The housing crisis as a weapon
The integration of these workers was precarious, especially regarding housing. Many were confined to barracks or dilapidated buildings where accessing a rental was an odyssey marked by discrimination. Just as it happens today in Spain, where the lack of an effective housing policy fuels hate speech, Spaniards at the time suffered rejection from landlords who refused to rent them properties based on xenophobic prejudices.
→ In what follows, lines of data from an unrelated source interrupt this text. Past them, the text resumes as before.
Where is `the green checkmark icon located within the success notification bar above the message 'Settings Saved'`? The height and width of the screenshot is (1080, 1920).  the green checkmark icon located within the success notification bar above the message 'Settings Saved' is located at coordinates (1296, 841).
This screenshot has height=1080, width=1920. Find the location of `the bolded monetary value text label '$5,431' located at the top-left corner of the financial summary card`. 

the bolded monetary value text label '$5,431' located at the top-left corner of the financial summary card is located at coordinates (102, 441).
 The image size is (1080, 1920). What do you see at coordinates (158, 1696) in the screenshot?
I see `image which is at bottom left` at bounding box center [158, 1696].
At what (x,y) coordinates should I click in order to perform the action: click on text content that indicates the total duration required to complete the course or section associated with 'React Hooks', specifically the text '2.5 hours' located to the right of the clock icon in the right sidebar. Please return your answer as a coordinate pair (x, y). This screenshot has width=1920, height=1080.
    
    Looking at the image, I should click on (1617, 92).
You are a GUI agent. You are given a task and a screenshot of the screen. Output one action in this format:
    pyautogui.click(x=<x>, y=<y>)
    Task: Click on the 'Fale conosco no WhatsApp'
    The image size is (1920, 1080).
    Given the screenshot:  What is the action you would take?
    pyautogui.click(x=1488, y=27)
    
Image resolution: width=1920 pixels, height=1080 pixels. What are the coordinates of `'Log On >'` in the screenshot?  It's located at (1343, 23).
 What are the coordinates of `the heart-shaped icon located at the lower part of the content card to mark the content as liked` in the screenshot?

This social tension, which today manifests in the difficulty of accessing a mortgage or decent lease, has historically been a breeding ground for exclusion.
"They were seen as dark-skinned, noisy... There was resentment and a certain de facto segregation, in housing but also in social spaces," explains Carlos Sanz, a historian at the Complutense University.
"National priority" and selective memory
Today, political groups like Vox and sectors of the PP have revived the concept of "national priority," linking immigration to the degradation of public services and security. This rhetoric ignores that, in the 1960s, it was Spaniards who occupied that position of the "unwanted foreigner" in Europe. The current difference lies in the speed with which social media spreads fake news; in the first ten months of 2025, the agency Oberaxe detected more than 740,000 hate messages.
The 1973 oil crisis was the turning point where European tolerance broke down, similar to the tensions currently surrounding the historic demonstration in Valencia: the education and housing crisis. Economic precariousness, far from being caused by migrants, is a symptom of structural failures in political management.
Conclusion: have we learned from the past?
The history of the Gastarbeiter should not just be a chapter in textbooks, but a mirror for today's society. As Spain moves toward an urgent need for labor in sectors like hospitality, the political debate seems stuck in the stigmatization of the newcomer. As experts like Joaquín Riera point out, past discrimination was based on the idea of "job theft," a myth that today, in a labor market demanding workers, has transformed into a direct attack on the basic social rights of those arriving in our country.